ZIELE:
1) Zitiere aus der Besprechung des Animationsfilms die Passage zwischen „Nach kurzer Zeit“ und „eine ehrfurchtgebietende Stimmung.“, beide eingeschlossen.
2) Schreib die Besprechung des Animationsfilms im Anschluss an ihren letzten Satz weiter.

ZITIERTER TEXT:

########

Eine kleine schwarze Katze streift auf der Suche nach Nahrung durch einen Wald, als sie plötzlich von einem Hunderudel gejagt wird. Noch bevor die Verfolger sie erreichen, bricht eine gewaltige Flutwelle über die herein, die alles Leben an Land auszulöschen droht. Die Katze wird von den Wassermassen mitgerissen, kann sich jedoch ans Ufer retten. Sie flüchtet in das verlassene Haus eines Bildhauers, das ihr schon länger als Unterschlupf dient. Doch das Wasser steigt weiter und begräbt bald auch das Haus.
Mit viel Glück rettet sich die Katze in ein vorbeifahrendes Segelboot, in dem sie auf ein stoisches Capybara trifft. Kurz darauf gesellen sich noch ein Golden Retriever, ein diebischer Lemur und ein großer weißer Vogel zu der ungewöhnlichen Crew. Inmitten einer untergehenden Welt müssen die Tiere, die nun buchstäblich im selben Boot sitzen, lernen, zusammenzuarbeiten, um eine Überlebenschance zu haben…
Die Kombination aus fotorealistisch anmutenden Hintergründen mit begeisternden Licht- und Wassereffekte sowie den reduzierten Cel-Shading-Animationen der Tiere mag zu Beginn noch irritieren. Schließlich ist man von Pixar und Co. doch einen besonderen Aufwand bei Fell-, Haar- oder Gefiederanimationen gewöhnt. Aber durch den Verzicht auf hochdetaillierte Figurenanimationen geht der Film bewusst der Problematik, die ansonsten bei der Mimik realistisch animierter Tiere ins Spiel kommt (wir erinnern uns an das „Der König der Löwen“-Remake“), aus dem Weg. Stattdessen setzt Gints Zilbalodis auf vereinfachte, aber ausdrucksstarke Animationen der Katze und ihrer Mitstreiter*innen, wobei der Fokus auf ihrem Mienenspiel liegt, um die Emotionen der wortlos agierenden Tiere nachvollziehbar zu machen.
Nach kurzer Zeit geht das Zusammenspiel aus Hintergründen und Figuren dann auch nahtlos auf. Zumal die sich ständig in Bewegung befindliche Kamera das Geschehen sehr dynamisch einfängt: Sie fliegt um die Tiere herum, ist im Gemenge dabei, wenn die Katze von einer aufgescheuchten Reh-Herde zertrampeln zu werden droht oder ein Vogel sie in luftige Höhen entführt. Obwohl die Odyssee oftmals rasant inszeniert daherkommt, lässt sich Regisseur Zilbalodis auch Zeit, die Bilder der faszinierenden, menschenleeren Dystopie wirken zu lassen. Trotz der zerstörerischen Überschwemmung feiern die Einstellungen die Schönheit der Natur. Die Lichtspielereien, Wasser-Reflektionen und beeindruckenden Ruinen und Skulpturen schaffen eine ehrfurchtgebietende Stimmung.

########

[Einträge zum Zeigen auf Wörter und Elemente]
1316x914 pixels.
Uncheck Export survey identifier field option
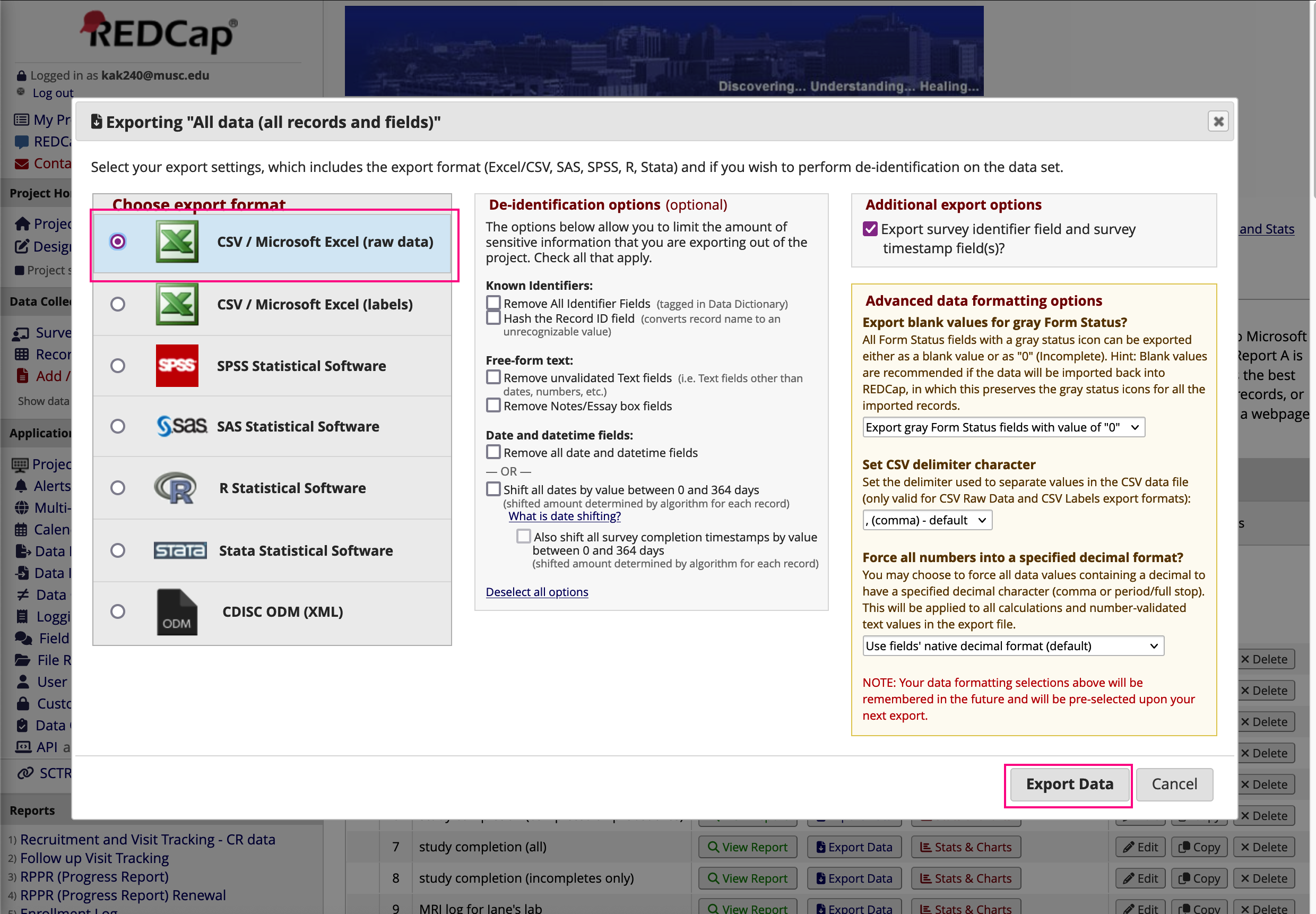(870, 229)
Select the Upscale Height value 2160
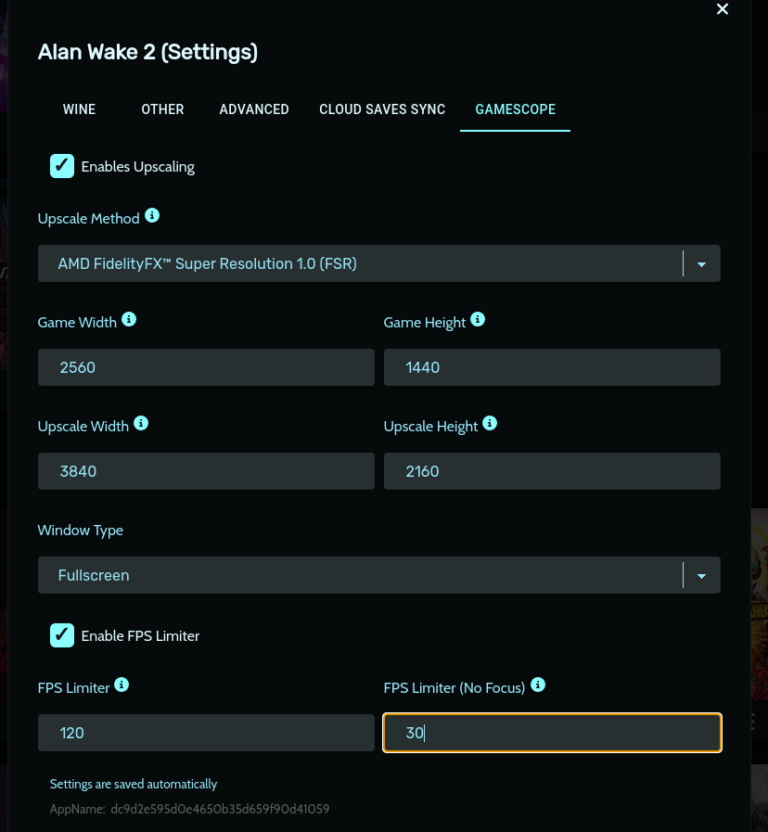768x832 pixels. 552,471
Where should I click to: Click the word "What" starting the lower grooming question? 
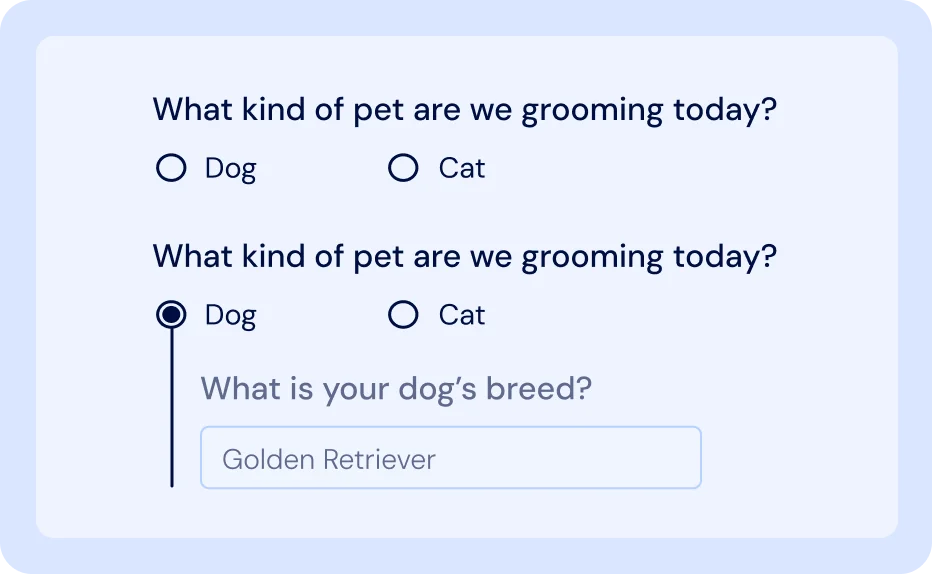pyautogui.click(x=192, y=257)
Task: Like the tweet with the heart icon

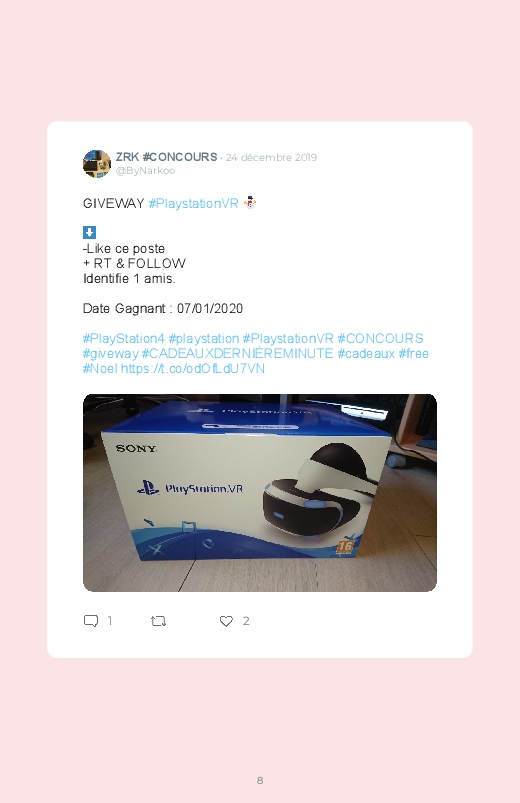Action: point(226,621)
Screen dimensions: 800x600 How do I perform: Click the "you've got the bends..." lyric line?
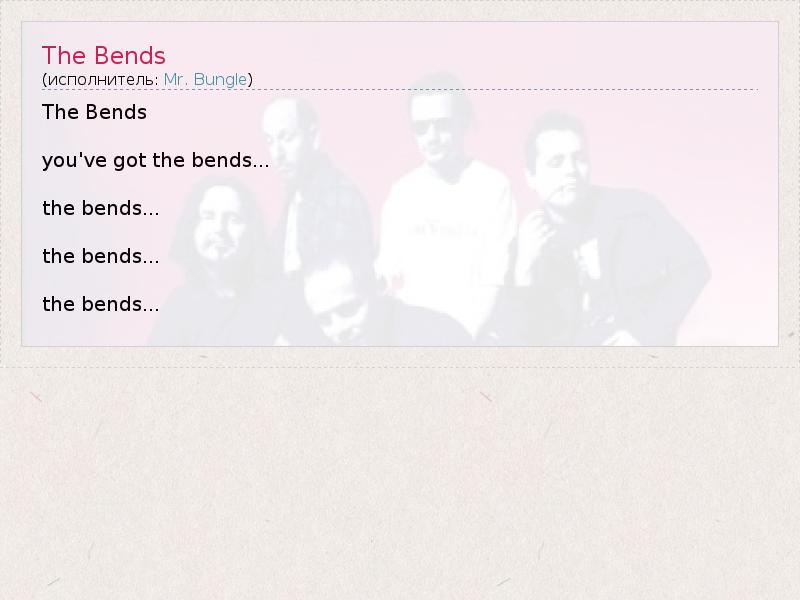pyautogui.click(x=156, y=161)
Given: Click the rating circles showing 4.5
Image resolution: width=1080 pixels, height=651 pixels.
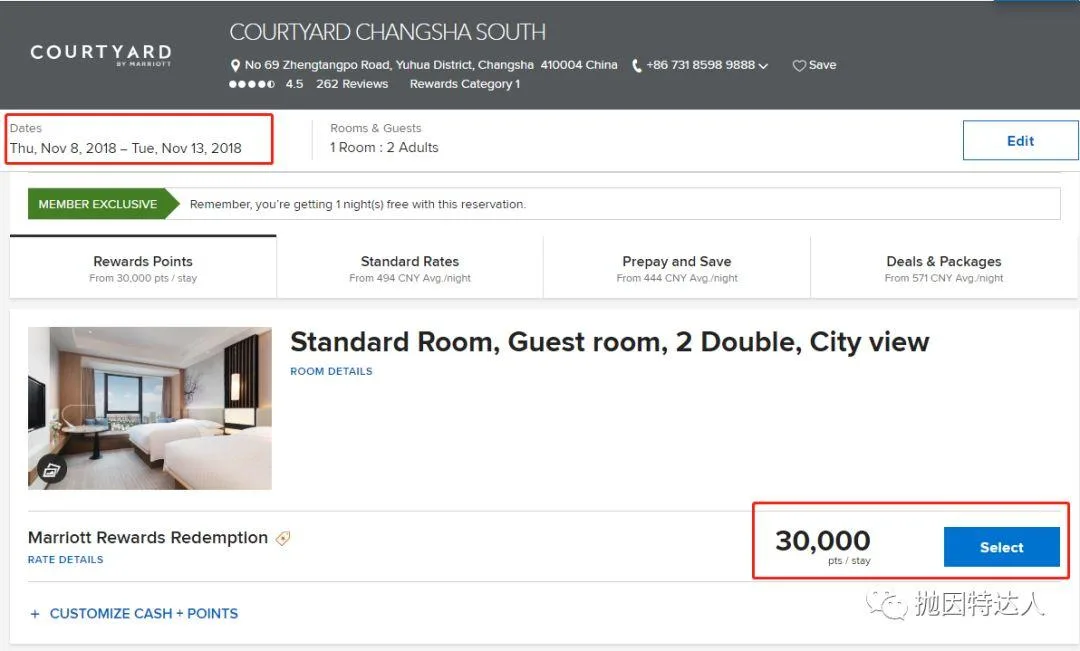Looking at the screenshot, I should pos(252,84).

########

ANTWORTEN JE AUFGABE:
1)
Nach kurzer Zeit geht das Zusammenspiel aus Hintergründen und Figuren dann auch nahtlos auf. Zumal die sich ständig in Bewegung befindliche Kamera das Geschehen sehr dynamisch einfängt: Sie fliegt um die Tiere herum, ist im Gemenge dabei, wenn die Katze von einer aufgescheuchten Reh-Herde zertrampeln zu werden droht oder ein Vogel sie in luftige Höhen entführt. Obwohl die Odyssee oftmals rasant inszeniert daherkommt, lässt sich Regisseur Zilbalodis auch Zeit, die Bilder der faszinierenden, menschenleeren Dystopie wirken zu lassen. Trotz der zerstörerischen Überschwemmung feiern die Einstellungen die Schönheit der Natur. Die Lichtspielereien, Wasser-Reflektionen und beeindruckenden Ruinen und Skulpturen schaffen eine ehrfurchtgebietende Stimmung.

2)
Zilbalodis setzt hier ganz auf die einnehmende Atmosphäre seiner computeranimierten, mit selbst komponierter Musik unterlegten Bilderwelt. So erschafft er immer wieder magische, fast meditative Momente, bevor es für die Katze und ihre Begleiter*innen wieder um Leben und Tod in dieser untergehenden Welt geht. Bereits Zilbalodis' Spielfilmdebüt „Away – Vom Finden des Glücks“, das er komplett in Eigenregie realisierte, offenbart ein bemerkenswertes Gespür für atmosphärische Situationen. In dem 2020 erschienenen Werk befindet sich ein schweigsamer Junge nach einem Flugzeugabsturz auf einer verlassenen Insel auf der Flucht vor einem riesigen, schwarzen Wesen. Trotz minimalistischer Animationen gelingt es diesem Film, eine Atmosphäre zu schaffen, die an die poetischen Computerspiele des japanischen Entwicklerteams ICO („Shadow of the Colossus“) erinnert und Gefühle von Ehrfurcht und Verlorenheit transportiert, die nun auch bei dem animationstechnisch weitaus elaborierteren „Flow“ in ihren Bann ziehen.
In beiden Werken entführt der Filmemacher in eigenwillige, dystopische Welten, die keine Einordnung oder Erklärung benötigen. Zilbalodis fängt wortlose Odysseen ein, die keiner stringenten Narration folgen, sondern durch ihre Rätselhaftigkeit bestechen. Die Charakterisierung der Figuren erfolgt weniger direkt, sondern wird vielmehr über die stimmungsvolle Atmosphäre, die Musik und insbesondere die Laute sowie Bewegungen der Tiere vermittelt. Mit diesem besonderen Ansatz entsprechen Zilbalodis’ Werke eher filmisch umgesetzten Videospielen als traditionellen Kinoerlebnissen.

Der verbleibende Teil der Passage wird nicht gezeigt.